Uncategorized December 28, 2017

Learning the language: Real estate lingo

If you’re just looking at real estate online or you’ve met with an agent already…you’ll quickly learn that real estate has it’s own language. You’ll hear all about putting your home on the MLS, the agent putting together a CMA and “sorry, but that home is already contingent.” Say what!? So today, I’m breaking down real estate lingo.

  • MLS: You’ll hear your agent say they will put your house up on the local MLS, and this stands for multiple listing service. This is the central hub where agents share their listings with other agents. It lists everything you would ever want to know about a house…and sometimes more.
  • CMA: You’ll also hear your agent say they will put together a CMA for you. This stands for comparative market analysis. This is what your agent uses to find out the home’s value and determine a fair asking price. They do this by using your house as the subject house and use other houses as comps.
  • Comps: Comps are properties that recently sold and are extremely similar to the property being analyzed, in terms of square footage, bedrooms, bathrooms, location and overall shape.
  • Contingent: When you find a house online that you LOVE and call your agent to tell them about it…then they come back and tell you it’s contingent? That means they are under contract for the property, but it’s dependant on something else happening. It could be contingent on an inspection of the house, on the buyer’s house selling or the appraisal.
  • Earnest Money: Once you have reached mutual acceptance on a property, you have to put down a deposit immediately. That’s earnest money. It’s a deposit showing that you are serious and committed to the contract. Assuming everything goes well and as planned, this money will go toward the buyer’s down payment on the house or closing costs. However, the seller will keep the earnest money if the buyer breaches the contract or just gets cold feet toward the end.
  • Escrow: This is where earnest money is usually kept. It’s a neutral third party that holds funds and documents before a property is closed. They handle it all for a fee that’s usually paid in the closing costs.

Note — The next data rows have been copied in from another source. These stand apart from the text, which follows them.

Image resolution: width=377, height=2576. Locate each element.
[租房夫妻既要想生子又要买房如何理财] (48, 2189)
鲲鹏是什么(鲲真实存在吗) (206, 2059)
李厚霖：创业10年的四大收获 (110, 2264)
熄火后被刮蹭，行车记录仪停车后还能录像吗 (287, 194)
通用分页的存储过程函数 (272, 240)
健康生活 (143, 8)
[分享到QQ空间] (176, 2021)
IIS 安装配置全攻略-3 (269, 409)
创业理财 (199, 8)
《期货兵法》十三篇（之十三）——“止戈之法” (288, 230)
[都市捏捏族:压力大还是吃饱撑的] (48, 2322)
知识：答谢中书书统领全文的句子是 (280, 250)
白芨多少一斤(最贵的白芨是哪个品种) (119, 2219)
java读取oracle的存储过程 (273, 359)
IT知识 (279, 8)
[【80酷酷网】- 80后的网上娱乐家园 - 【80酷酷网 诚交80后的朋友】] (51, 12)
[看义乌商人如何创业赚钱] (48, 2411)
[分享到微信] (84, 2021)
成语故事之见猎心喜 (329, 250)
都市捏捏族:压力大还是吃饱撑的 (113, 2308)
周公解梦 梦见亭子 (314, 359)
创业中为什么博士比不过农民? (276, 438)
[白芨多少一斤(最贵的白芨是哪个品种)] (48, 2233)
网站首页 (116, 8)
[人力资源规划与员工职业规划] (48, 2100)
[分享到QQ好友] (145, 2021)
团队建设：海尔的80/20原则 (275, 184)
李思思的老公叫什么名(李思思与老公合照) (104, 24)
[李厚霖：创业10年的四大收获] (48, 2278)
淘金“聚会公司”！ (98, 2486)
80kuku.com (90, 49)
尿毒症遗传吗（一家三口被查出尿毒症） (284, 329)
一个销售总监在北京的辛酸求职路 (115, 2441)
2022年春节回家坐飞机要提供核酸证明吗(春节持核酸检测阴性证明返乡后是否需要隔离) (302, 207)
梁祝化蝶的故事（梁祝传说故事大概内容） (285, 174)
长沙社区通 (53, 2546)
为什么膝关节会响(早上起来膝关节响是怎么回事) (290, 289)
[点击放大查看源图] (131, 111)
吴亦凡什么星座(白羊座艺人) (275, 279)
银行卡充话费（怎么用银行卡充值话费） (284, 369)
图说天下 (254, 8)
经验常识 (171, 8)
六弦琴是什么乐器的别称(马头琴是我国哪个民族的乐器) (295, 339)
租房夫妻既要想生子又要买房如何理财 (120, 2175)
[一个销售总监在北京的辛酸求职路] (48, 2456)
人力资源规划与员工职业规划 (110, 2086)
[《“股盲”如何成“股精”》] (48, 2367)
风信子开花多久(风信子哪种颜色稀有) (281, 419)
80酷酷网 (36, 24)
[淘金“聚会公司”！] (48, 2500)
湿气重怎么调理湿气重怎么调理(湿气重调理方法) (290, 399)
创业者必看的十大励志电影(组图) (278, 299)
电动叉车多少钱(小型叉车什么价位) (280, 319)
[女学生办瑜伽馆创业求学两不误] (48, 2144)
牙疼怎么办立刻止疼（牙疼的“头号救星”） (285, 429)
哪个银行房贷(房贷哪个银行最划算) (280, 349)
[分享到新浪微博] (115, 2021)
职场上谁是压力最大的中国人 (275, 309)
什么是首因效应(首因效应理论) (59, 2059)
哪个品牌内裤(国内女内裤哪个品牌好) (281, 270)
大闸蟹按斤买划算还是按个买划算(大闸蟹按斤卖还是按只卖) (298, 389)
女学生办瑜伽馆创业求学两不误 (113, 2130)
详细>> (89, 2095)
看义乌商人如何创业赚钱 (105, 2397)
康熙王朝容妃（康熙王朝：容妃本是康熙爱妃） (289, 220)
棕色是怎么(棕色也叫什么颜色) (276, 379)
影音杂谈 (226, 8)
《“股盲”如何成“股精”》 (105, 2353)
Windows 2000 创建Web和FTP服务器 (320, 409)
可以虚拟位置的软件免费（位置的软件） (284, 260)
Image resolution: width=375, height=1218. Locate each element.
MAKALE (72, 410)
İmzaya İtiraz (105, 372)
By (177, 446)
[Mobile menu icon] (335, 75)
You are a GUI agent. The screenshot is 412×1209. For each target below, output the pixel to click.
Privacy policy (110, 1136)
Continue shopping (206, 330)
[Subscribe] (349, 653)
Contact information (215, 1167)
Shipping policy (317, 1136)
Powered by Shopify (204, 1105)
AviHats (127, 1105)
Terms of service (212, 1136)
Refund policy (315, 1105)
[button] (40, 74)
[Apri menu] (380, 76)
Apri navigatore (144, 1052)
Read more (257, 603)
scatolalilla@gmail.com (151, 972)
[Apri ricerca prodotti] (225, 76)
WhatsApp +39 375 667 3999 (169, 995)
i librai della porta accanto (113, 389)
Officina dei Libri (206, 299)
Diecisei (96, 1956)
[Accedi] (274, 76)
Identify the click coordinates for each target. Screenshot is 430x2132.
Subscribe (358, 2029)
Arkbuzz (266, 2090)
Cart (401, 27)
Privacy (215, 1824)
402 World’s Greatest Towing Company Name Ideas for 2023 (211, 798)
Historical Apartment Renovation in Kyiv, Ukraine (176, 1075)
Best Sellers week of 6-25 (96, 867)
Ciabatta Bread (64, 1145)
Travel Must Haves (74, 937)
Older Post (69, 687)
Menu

They make the transaction happen, using the forms and documents that the agents put together and you signed. This company is also sometimes referred to as a closing company.
  • HOA: You’ve probably heard all about the monthly or yearly fees you may have to pay to them an HOA, but what is a homeowners’ association? It’s an organization made up of neighbors who manage the common areas of a neighborhood; think parks, snow removal, pools. They are also responsible for enforcing any covenants, conditions, and restrictions (commonly called CC&Rs) that apply to a property.
  • Appraisal: This is a requirement by the lender and is the process of determining the value of the house. This isn’t necessarily the same price as the selling price. It’s just the loan officer making sure the property is worth as much as the loan is for.